What you should do ::
Reproduce exactly, and only, the lines below from the one containing "Given: Click the" through the one containing "Viewport: 1530px width, 784px height.".

Task data ::
........

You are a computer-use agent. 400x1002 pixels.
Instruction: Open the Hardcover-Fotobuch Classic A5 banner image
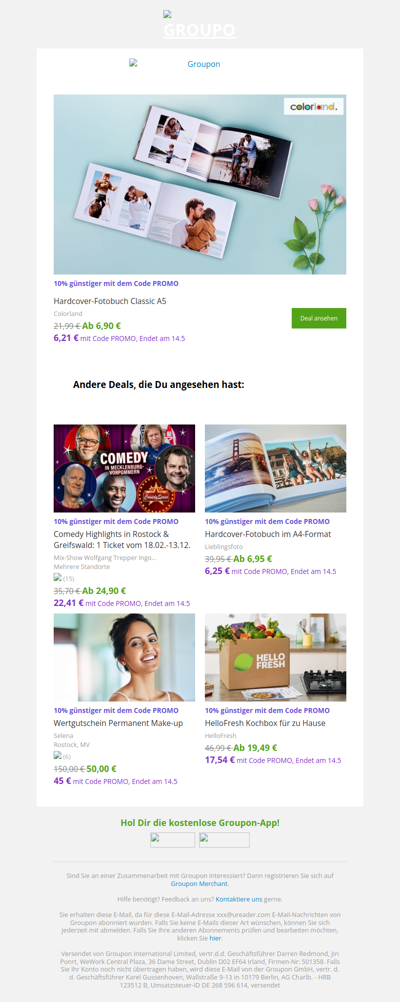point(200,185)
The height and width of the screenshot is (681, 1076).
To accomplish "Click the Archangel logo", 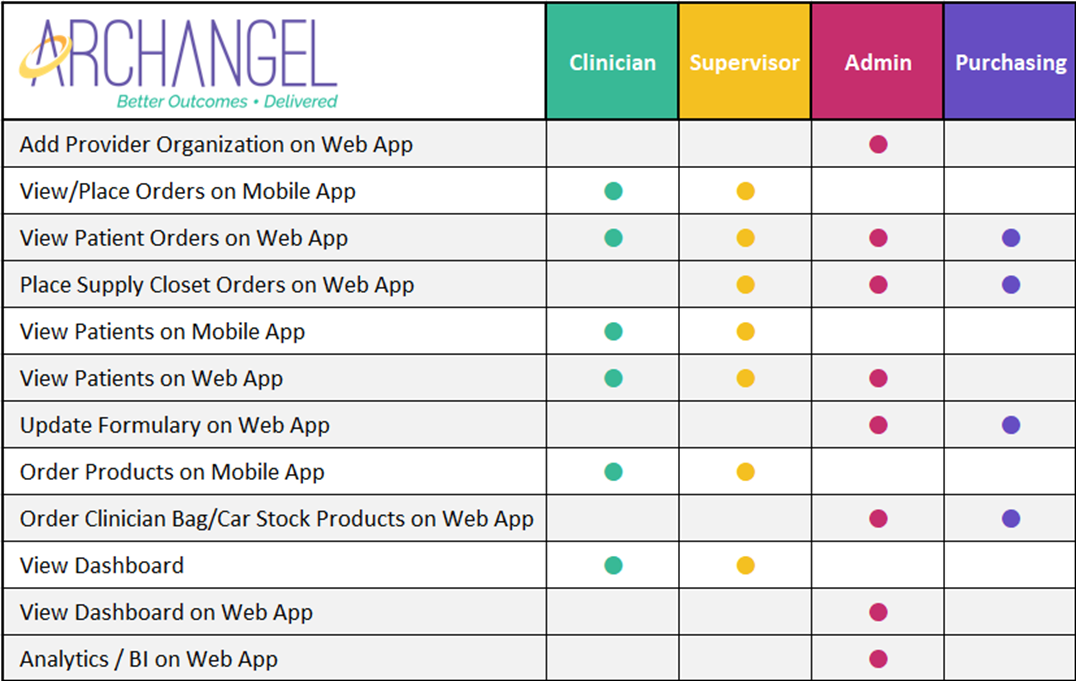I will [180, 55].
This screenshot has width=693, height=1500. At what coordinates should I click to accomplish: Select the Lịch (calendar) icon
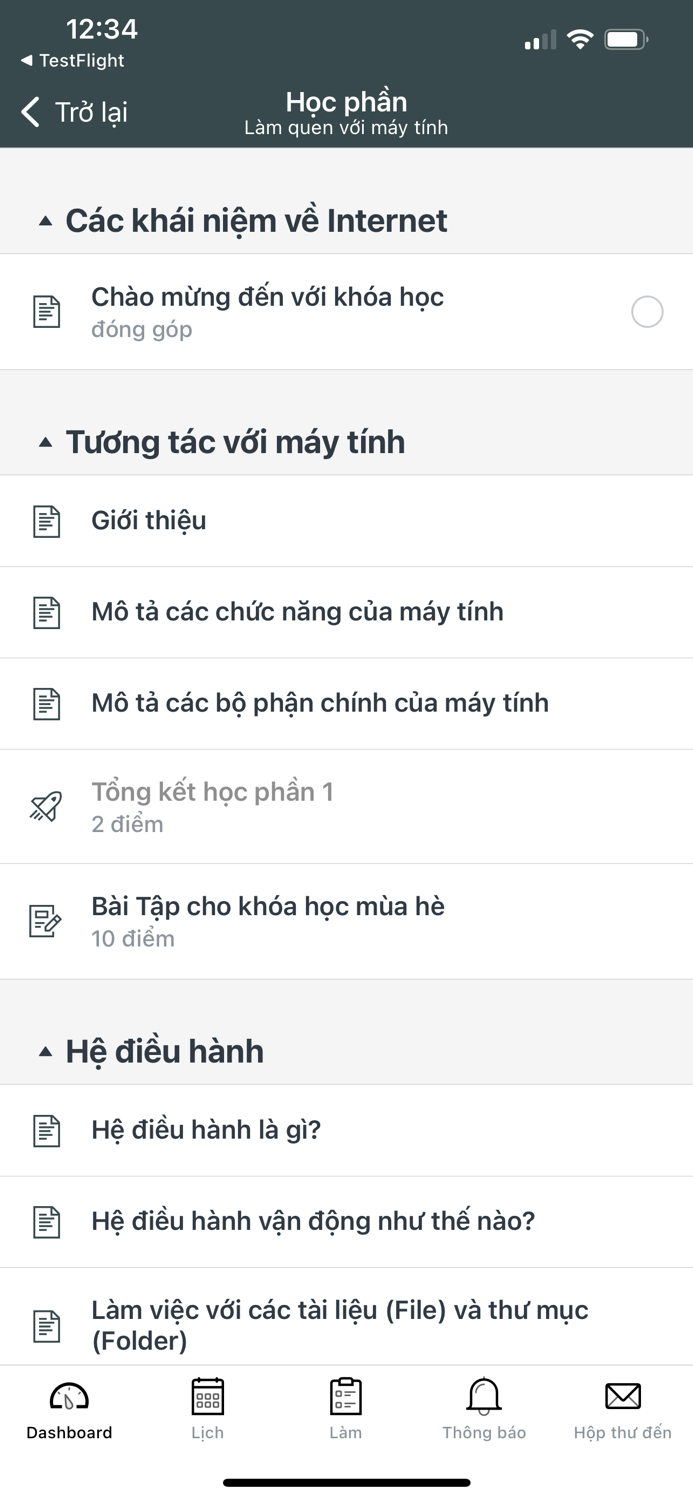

........

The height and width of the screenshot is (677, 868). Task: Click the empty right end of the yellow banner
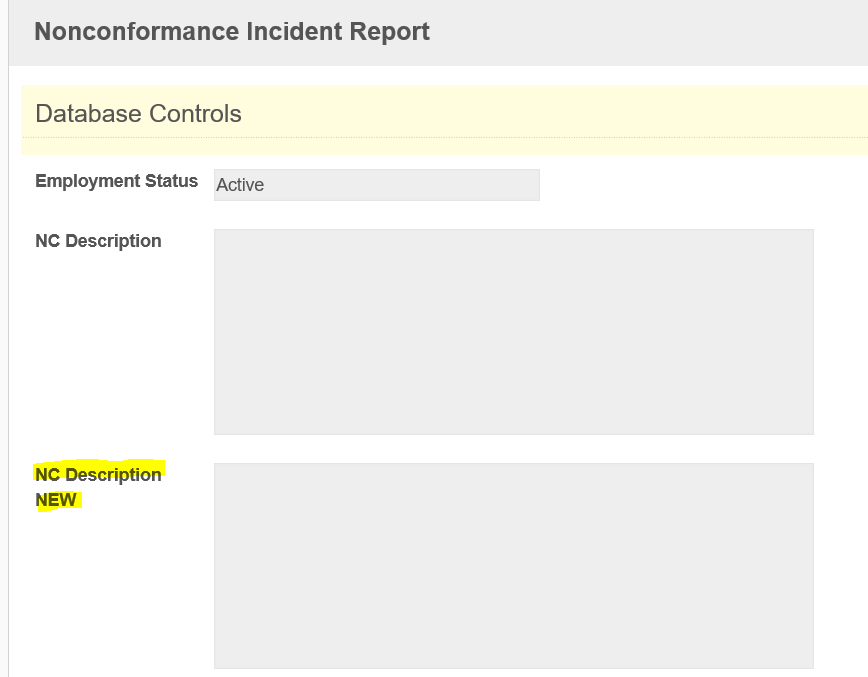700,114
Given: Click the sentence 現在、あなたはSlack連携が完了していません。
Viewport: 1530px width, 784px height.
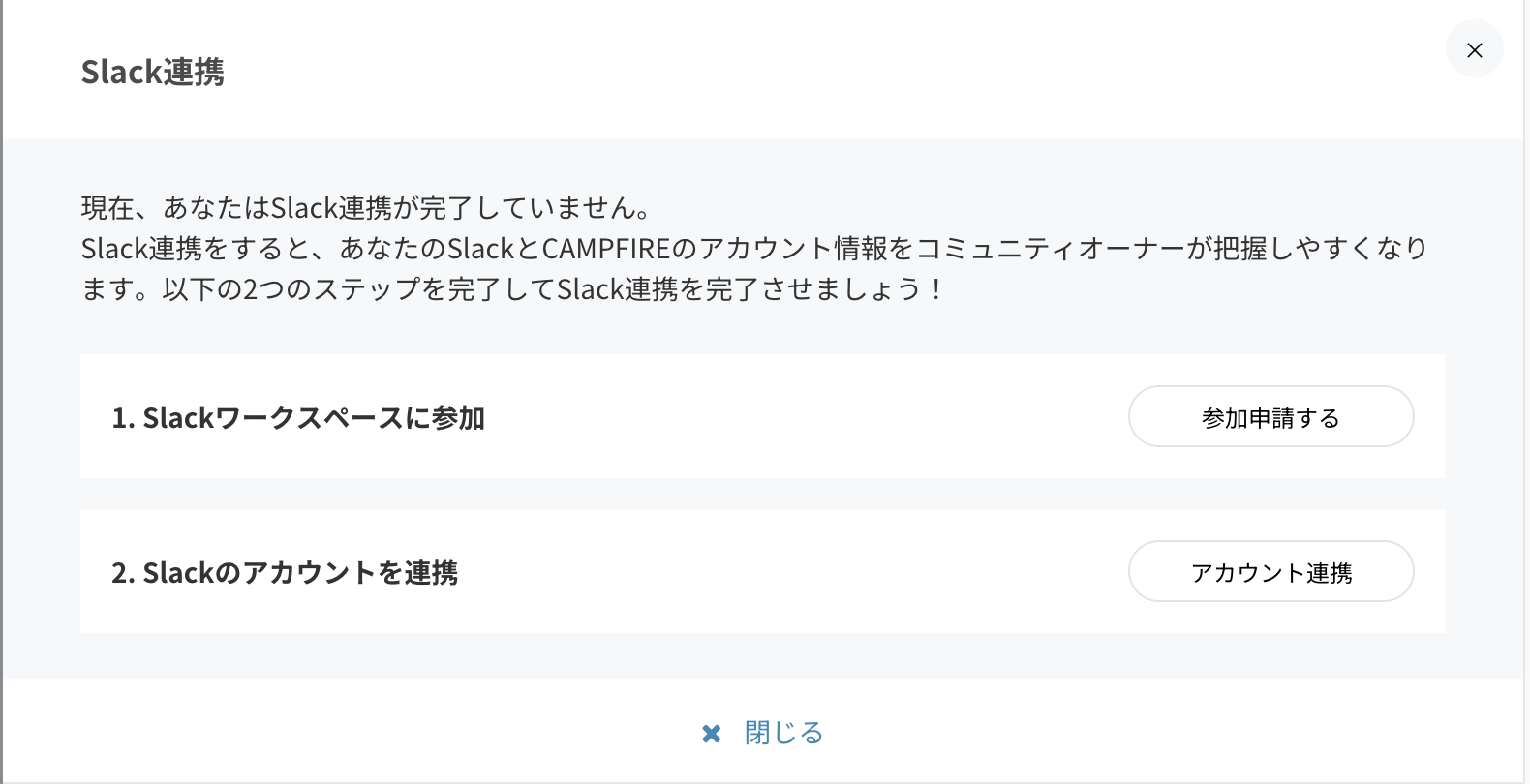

........

Response to this task ::
Given: Click the sentence 現在、あなたはSlack連携が完了していません。
Viewport: 1530px width, 784px height.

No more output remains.